## Information supplied
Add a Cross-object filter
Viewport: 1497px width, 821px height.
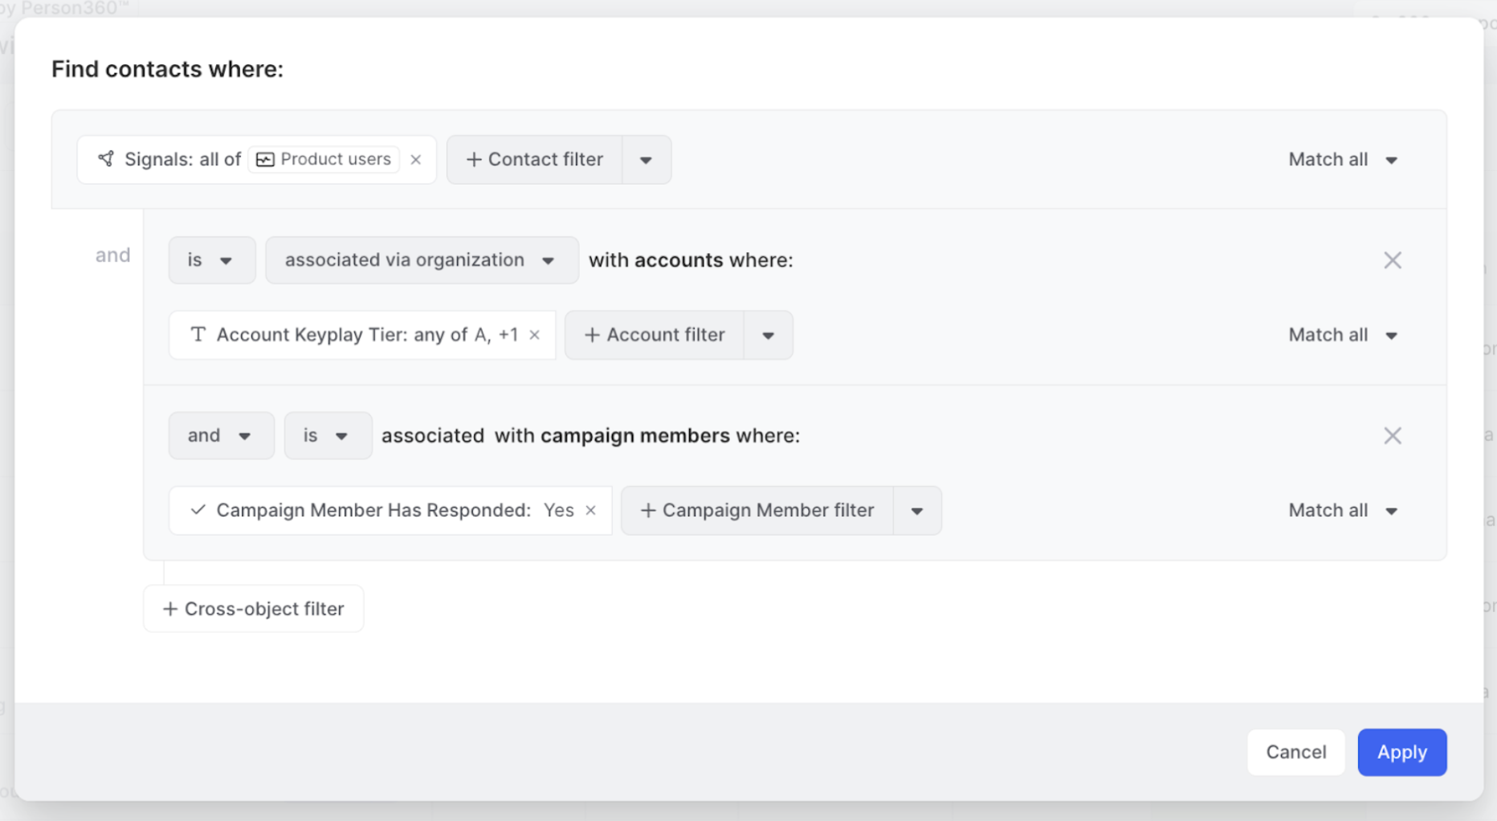coord(254,609)
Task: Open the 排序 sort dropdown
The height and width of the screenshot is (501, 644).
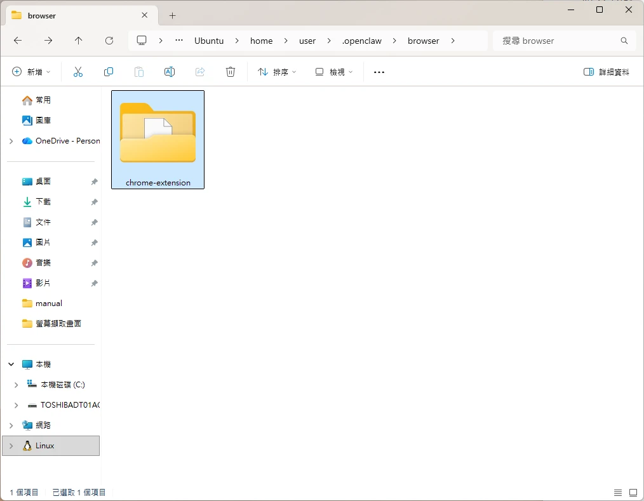Action: (277, 72)
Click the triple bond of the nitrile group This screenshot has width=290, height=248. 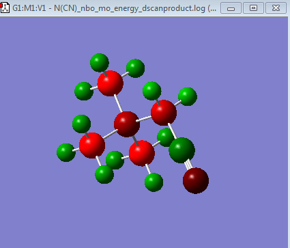click(x=188, y=165)
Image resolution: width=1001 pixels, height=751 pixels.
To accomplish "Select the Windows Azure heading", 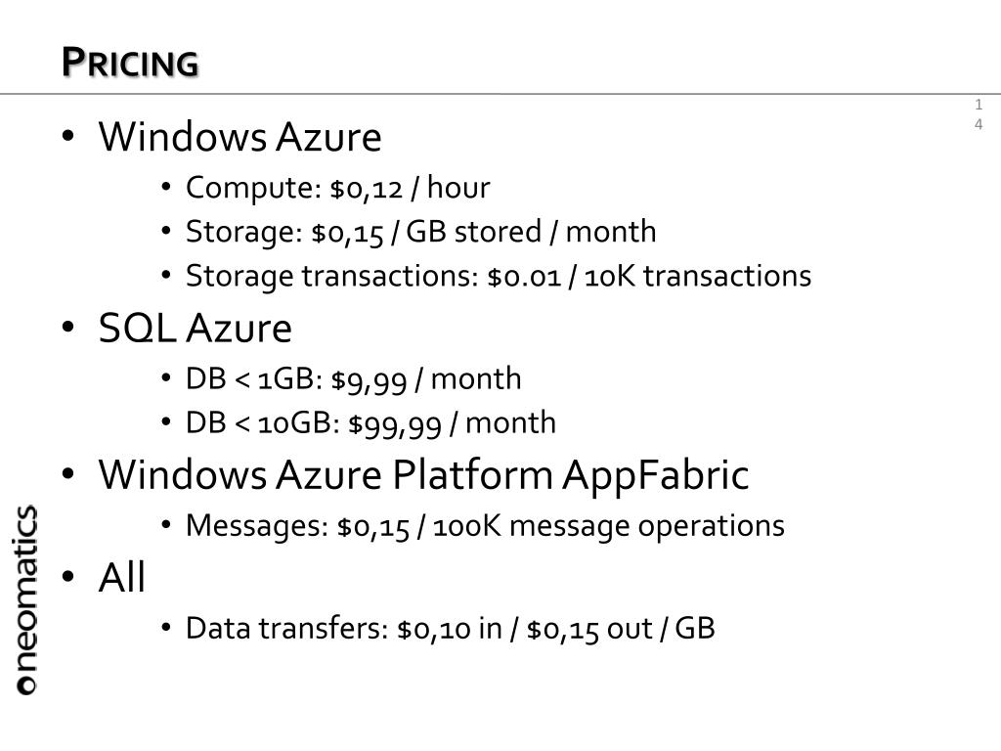I will [x=240, y=137].
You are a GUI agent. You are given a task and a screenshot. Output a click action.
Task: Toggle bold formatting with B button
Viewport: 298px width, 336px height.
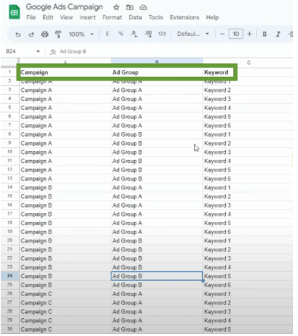[264, 34]
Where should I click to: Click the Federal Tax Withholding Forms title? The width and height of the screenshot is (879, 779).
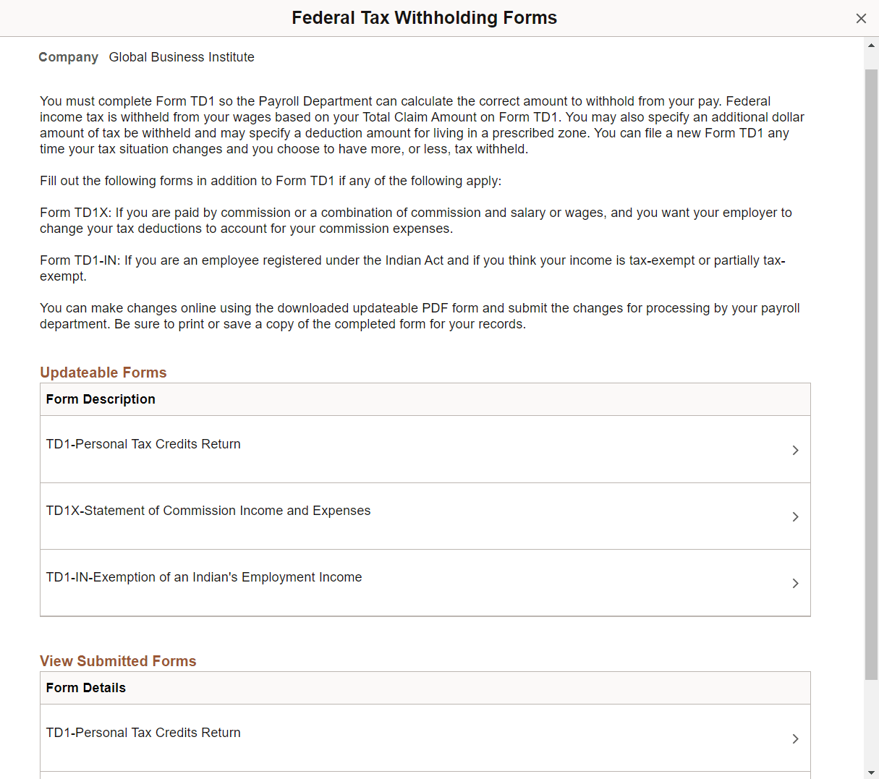tap(424, 17)
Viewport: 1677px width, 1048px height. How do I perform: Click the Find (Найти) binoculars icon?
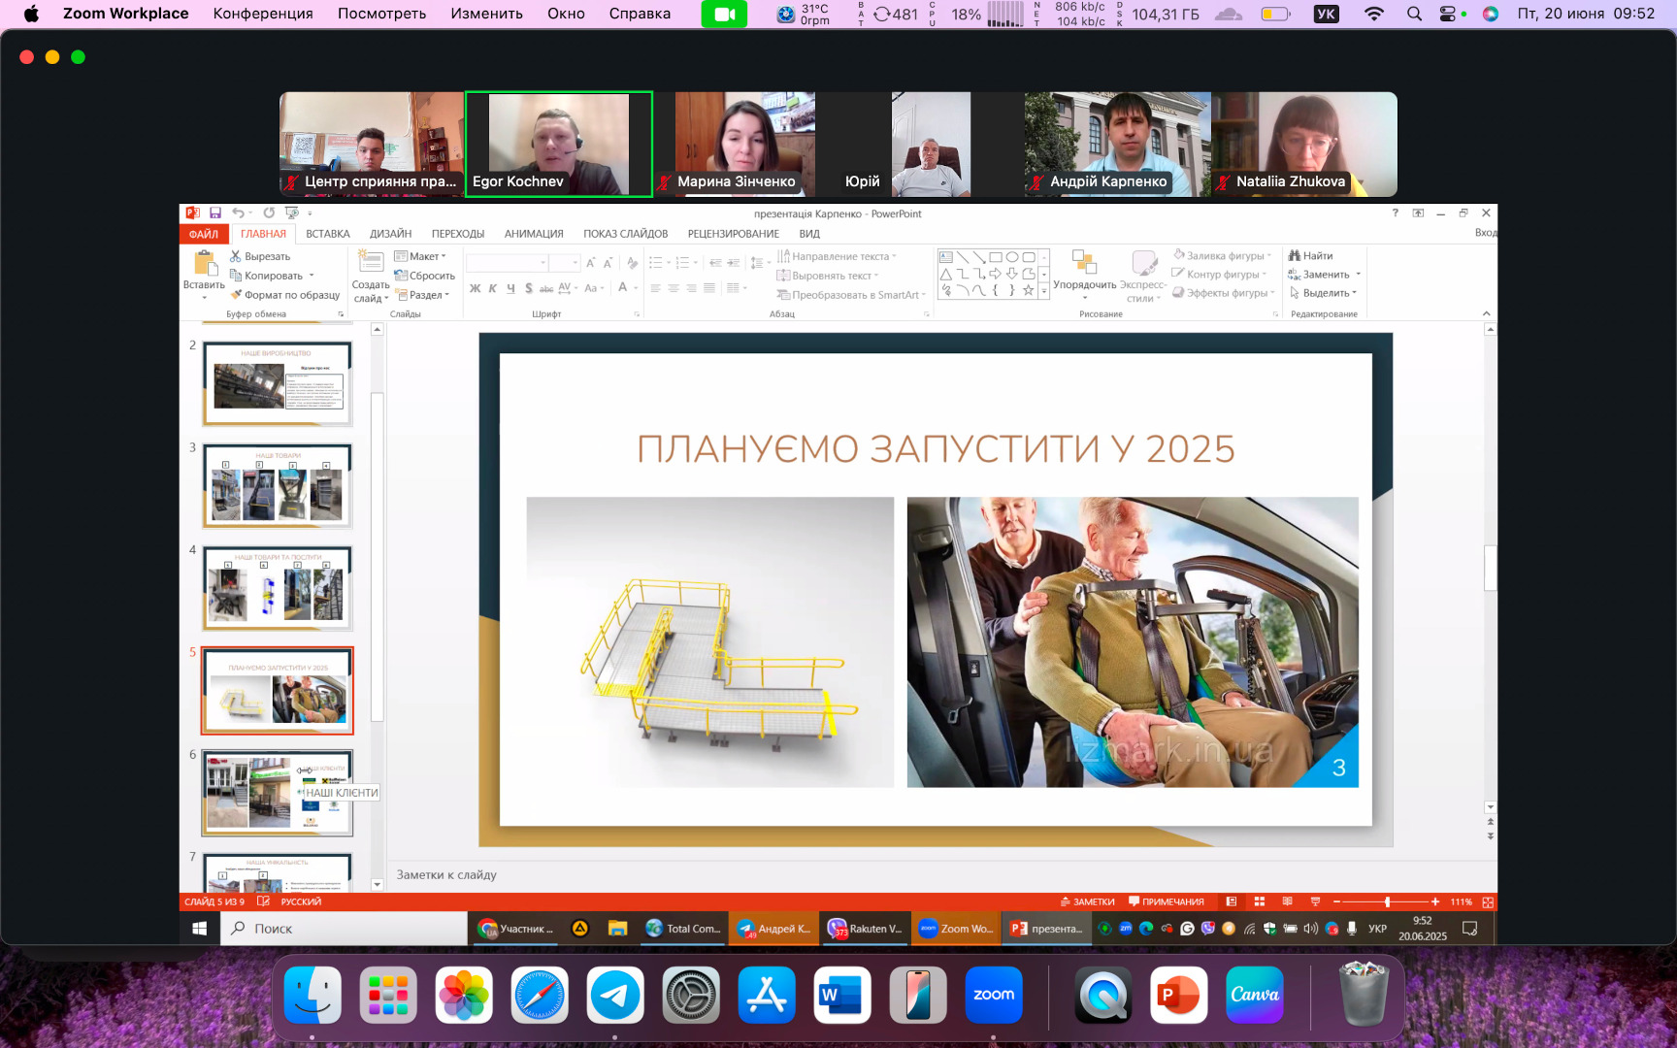(x=1294, y=256)
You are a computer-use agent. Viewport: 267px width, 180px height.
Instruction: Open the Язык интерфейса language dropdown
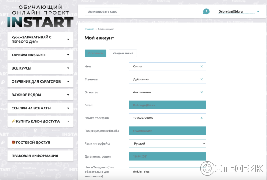167,144
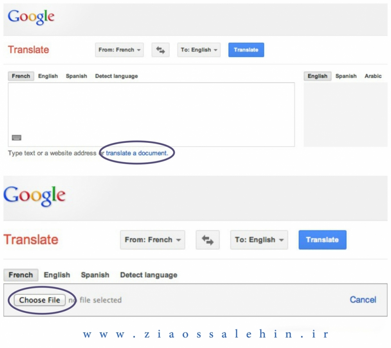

## Exercise goal
Your answer must be a single number, the count of lines in the data that hold the string "agent".

## Output for this exercise
2